▸ **INSTRUCTIONS TO FOLLOW**
Every record that follows must be given again exactly.
**** RECORDS SHOWN ****
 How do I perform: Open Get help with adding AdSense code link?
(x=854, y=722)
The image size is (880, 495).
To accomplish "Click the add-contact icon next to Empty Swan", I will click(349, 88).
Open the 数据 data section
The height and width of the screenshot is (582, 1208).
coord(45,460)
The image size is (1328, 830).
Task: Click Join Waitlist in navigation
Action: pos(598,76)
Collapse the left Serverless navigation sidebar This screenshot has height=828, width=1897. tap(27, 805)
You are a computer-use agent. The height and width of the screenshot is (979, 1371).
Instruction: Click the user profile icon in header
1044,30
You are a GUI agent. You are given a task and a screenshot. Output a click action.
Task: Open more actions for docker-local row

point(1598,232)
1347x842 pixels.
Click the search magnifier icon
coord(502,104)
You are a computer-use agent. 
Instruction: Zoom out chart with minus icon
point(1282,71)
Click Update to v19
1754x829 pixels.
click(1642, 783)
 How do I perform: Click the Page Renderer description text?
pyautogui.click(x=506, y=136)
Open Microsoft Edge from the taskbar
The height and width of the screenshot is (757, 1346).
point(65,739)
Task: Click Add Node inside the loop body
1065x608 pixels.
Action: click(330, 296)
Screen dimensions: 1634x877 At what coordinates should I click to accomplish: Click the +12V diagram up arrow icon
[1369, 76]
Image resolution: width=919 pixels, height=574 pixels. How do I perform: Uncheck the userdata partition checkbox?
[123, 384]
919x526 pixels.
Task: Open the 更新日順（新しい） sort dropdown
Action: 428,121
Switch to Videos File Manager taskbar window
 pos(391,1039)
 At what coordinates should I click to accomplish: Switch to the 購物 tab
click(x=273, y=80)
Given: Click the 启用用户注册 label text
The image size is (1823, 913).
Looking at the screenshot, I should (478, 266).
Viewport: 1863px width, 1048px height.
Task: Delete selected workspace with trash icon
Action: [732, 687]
****
▸ **OUTPUT BELOW**
 How do I perform: Open Get help with adding AdSense code link?
(x=854, y=722)
The image size is (880, 495).
To accomplish "Click the add-contact icon next to Empty Swan", I will click(349, 88).
Open the 数据 data section
The height and width of the screenshot is (582, 1208).
coord(45,460)
The image size is (1328, 830).
Task: Click Join Waitlist in navigation
Action: pos(598,76)
Collapse the left Serverless navigation sidebar This screenshot has height=828, width=1897. tap(27, 805)
You are a computer-use agent. The height and width of the screenshot is (979, 1371).
Instruction: Click the user profile icon in header
1044,30
You are a GUI agent. You are given a task and a screenshot. Output a click action.
Task: Open more actions for docker-local row

point(1598,232)
1347x842 pixels.
Click the search magnifier icon
coord(502,104)
You are a computer-use agent. 
Instruction: Zoom out chart with minus icon
point(1282,71)
Click Update to v19
1754x829 pixels.
click(1642, 783)
 How do I perform: Click the Page Renderer description text?
pyautogui.click(x=506, y=136)
Open Microsoft Edge from the taskbar
The height and width of the screenshot is (757, 1346).
point(65,739)
Task: Click Add Node inside the loop body
1065x608 pixels.
Action: click(330, 296)
Screen dimensions: 1634x877 At what coordinates should I click to accomplish: Click the +12V diagram up arrow icon
[1369, 76]
Image resolution: width=919 pixels, height=574 pixels. How do I perform: Uncheck the userdata partition checkbox?
[123, 384]
919x526 pixels.
Task: Open the 更新日順（新しい） sort dropdown
Action: 428,121
Switch to Videos File Manager taskbar window
 pos(391,1039)
 At what coordinates should I click to accomplish: Switch to the 購物 tab
click(x=273, y=80)
Given: Click the 启用用户注册 label text
The image size is (1823, 913).
Looking at the screenshot, I should (478, 266).
Viewport: 1863px width, 1048px height.
Task: Delete selected workspace with trash icon
Action: [732, 687]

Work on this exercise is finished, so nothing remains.